进一步的，所述帧间宏块模式包括16x16、16x8、8x16、8x8四种帧间宏块模式。Further, the inter-frame macroblock modes include four inter-frame macroblock modes: 16x16, 16x8, 8x16, and 8x8.

进一步的，采用UMHexagons运动估计算法进行帧间预测。Further, the UMHexagons motion estimation algorithm is used for inter-frame prediction.

进一步的，所述帧内预测包括：均值预测、水平预测、垂直预测、平面预测、左下对角预测和右下对角预测。Further, the intra-frame prediction includes: mean value prediction, horizontal prediction, vertical prediction, planar prediction, bottom-left diagonal prediction, and bottom-right diagonal prediction.

本方法的有益效果是：The beneficial effect of this method is:

提升移动平台上AVS编码效率，使摄像机能够完成每秒10帧的实时采集和编码，提高了处理器利用率。下面结合测试实例进行分析。Improve the efficiency of AVS encoding on the mobile platform, enabling the camera to complete real-time acquisition and encoding at 10 frames per second, and improve processor utilization. The following is combined with the test case for analysis.

将搭载优化前AVS编码器的摄像机应用和搭载优化后AVS编码器的摄像机应用分别在移动设备上运行，通过对三个不同的YUV文件进行编码，得到测试数据。对测试数据进行分析，得到测试数据分析结果。Run the camera application equipped with the pre-optimized AVS encoder and the camera application equipped with the optimized AVS encoder on the mobile device respectively, and obtain test data by encoding three different YUV files. Analyze the test data to obtain the test data analysis results.

移动设备配置如表1所示。The mobile device configuration is shown in Table 1.

表1移动设备配置Table 1 Mobile device configuration

项目project 值value Targettarget Android4.2.2–API Level16Android4.2.2–API Level16 CPU/ABICPU/ABI INTEL(x86-atom)INTEL (x86-atom) SD Card supportSD Card support yesyes

SD Card sizeSD Card size 10GB10GB Camera Facing Front supportCamera Facing Front support yesyes Camera Facing Back supportCamera Facing Back support yesyes Keyboard supportKeyboard support yesyes

三个YUV测试文件详细参数如表2所示：The detailed parameters of the three YUV test files are shown in Table 2:

表2YUV测试文件详细参数Table 2 YUV test file detailed parameters

使用优化前和优化后的AVS编码器，分别对三个YUV测试文件进行编码，编码帧数为100帧。得到输出视频比特率，Y、U、V三个分量平均信噪比，编码时间三个测试数据。针对三个YUV测试文件的测试数据如表3、表4、表5所示。Use the optimized and optimized AVS encoders to encode three YUV test files respectively, and the number of encoded frames is 100 frames. The output video bit rate, the average signal-to-noise ratio of the three components of Y, U, and V, and the encoding time are obtained. The test data for the three YUV test files are shown in Table 3, Table 4, and Table 5.

表3YUV测试文件的测试数据Table 3 Test data of YUV test file

表4YUV测试文件的测试数据Table 4 Test data of YUV test file

表5YUV测试文件的测试数据Table 5 Test data of YUV test file

综合测试数据进行分析，优化后相对优化前：编码时间比优化前节省80％以上，平均信噪比不低于优化前的98％，输出文件比特率不高于优化前的172％，帧速基本达到10fps。

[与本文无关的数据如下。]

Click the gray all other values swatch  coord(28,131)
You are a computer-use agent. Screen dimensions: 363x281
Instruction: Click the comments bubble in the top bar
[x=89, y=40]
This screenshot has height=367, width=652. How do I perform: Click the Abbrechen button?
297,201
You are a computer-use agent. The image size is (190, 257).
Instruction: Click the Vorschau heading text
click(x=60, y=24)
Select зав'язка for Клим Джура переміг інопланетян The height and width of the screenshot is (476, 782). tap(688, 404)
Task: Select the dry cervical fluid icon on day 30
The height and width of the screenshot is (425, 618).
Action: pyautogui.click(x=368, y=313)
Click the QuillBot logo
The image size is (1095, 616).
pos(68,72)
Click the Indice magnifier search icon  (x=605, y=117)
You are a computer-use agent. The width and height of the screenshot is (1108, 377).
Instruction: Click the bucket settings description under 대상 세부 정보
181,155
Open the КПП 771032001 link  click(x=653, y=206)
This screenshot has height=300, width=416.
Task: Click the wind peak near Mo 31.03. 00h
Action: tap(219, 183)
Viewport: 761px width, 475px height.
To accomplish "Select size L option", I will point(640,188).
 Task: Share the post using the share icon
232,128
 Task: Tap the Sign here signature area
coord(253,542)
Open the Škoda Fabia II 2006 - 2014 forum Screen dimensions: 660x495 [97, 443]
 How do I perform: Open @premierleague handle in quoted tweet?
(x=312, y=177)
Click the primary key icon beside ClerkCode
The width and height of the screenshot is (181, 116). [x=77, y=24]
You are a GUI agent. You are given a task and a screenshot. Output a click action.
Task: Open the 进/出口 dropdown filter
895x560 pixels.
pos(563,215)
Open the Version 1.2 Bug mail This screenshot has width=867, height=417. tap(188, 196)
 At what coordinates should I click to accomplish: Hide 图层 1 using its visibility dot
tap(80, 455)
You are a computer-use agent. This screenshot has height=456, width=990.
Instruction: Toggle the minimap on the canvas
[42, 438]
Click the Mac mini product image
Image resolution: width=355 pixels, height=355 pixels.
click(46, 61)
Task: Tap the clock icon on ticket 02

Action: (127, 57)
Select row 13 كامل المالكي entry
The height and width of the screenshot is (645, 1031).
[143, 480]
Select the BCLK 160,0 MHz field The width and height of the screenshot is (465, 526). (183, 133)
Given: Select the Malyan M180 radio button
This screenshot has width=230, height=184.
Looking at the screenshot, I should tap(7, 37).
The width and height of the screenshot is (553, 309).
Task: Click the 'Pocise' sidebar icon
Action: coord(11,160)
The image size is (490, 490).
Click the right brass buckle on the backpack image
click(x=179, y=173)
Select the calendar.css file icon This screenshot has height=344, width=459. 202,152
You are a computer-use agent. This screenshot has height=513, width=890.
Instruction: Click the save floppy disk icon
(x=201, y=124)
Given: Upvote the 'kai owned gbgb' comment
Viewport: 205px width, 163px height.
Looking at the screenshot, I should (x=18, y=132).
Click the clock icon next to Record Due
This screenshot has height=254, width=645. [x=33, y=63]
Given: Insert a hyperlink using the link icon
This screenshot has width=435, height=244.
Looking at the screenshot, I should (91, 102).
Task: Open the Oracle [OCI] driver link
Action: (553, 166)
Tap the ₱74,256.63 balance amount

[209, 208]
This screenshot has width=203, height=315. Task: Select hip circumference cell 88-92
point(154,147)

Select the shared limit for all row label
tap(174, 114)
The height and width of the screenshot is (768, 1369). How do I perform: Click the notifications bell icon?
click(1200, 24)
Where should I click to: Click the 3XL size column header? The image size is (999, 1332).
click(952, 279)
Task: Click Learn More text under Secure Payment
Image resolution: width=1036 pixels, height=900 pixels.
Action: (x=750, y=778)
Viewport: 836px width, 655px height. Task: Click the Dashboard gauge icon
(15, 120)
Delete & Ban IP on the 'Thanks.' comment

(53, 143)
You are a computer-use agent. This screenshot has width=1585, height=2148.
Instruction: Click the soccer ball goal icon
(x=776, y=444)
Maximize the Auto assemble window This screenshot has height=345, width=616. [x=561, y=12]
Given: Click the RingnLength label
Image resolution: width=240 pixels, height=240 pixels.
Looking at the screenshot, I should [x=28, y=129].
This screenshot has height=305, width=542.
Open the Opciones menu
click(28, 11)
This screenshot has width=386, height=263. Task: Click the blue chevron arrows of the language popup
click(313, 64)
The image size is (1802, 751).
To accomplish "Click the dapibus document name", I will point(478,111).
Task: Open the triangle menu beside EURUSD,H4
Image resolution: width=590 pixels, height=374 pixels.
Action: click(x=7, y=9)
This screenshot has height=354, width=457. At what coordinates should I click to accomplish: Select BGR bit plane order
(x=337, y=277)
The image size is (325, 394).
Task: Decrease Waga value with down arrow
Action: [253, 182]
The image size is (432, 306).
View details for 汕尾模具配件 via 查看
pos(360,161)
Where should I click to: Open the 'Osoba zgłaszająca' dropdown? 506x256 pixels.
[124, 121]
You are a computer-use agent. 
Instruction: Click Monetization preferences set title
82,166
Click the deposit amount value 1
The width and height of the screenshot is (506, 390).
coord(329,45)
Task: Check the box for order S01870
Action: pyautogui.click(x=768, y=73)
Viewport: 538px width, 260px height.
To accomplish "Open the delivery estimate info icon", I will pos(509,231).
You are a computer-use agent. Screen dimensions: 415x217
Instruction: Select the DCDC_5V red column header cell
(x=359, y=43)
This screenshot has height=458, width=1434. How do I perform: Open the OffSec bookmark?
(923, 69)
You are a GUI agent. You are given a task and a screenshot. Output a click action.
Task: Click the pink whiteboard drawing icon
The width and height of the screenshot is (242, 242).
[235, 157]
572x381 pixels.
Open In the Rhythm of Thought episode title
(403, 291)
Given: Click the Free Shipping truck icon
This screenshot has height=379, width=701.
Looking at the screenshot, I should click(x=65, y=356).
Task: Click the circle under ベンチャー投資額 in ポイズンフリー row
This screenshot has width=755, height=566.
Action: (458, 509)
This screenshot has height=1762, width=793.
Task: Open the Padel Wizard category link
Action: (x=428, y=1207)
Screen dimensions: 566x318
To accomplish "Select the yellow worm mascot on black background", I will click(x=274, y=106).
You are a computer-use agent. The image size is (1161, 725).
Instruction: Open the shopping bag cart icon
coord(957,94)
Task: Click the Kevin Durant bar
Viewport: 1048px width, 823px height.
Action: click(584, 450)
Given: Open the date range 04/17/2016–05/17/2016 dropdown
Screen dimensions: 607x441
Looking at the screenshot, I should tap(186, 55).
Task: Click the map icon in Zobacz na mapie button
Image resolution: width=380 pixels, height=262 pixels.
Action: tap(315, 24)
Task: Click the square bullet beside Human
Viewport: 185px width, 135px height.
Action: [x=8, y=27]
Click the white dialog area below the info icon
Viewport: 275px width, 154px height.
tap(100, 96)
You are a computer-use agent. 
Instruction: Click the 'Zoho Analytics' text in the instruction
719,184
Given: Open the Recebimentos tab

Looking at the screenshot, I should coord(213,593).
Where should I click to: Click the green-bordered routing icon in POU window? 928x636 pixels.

Comprehensive test data analysis, after optimization compared with before optimization: the encoding time is saved by more than 80% compared with before optimization, the average signal-to-noise ratio is not lower than 98% before optimization, the output file bit rate is not higher than 172% before optimization, and the frame rate Basically reach 10fps.

附图说明Description of drawings

下面结合附图和实施例对本方法进一步说明。The method will be further described below in conjunction with the accompanying drawings and embodiments.

图1是宏块编码流程图。Figure 1 is a flow chart of macroblock encoding.

图2是优化前帧间预测流程图。Fig. 2 is a flowchart of inter-frame prediction before optimization.

图3是优化后帧间预测流程图。Fig. 3 is a flowchart of optimized inter-frame prediction.

图4是优化前8x8块最佳帧内预测模式选择流程图。Fig. 4 is a flow chart of selecting the best intra prediction mode for an 8x8 block before optimization.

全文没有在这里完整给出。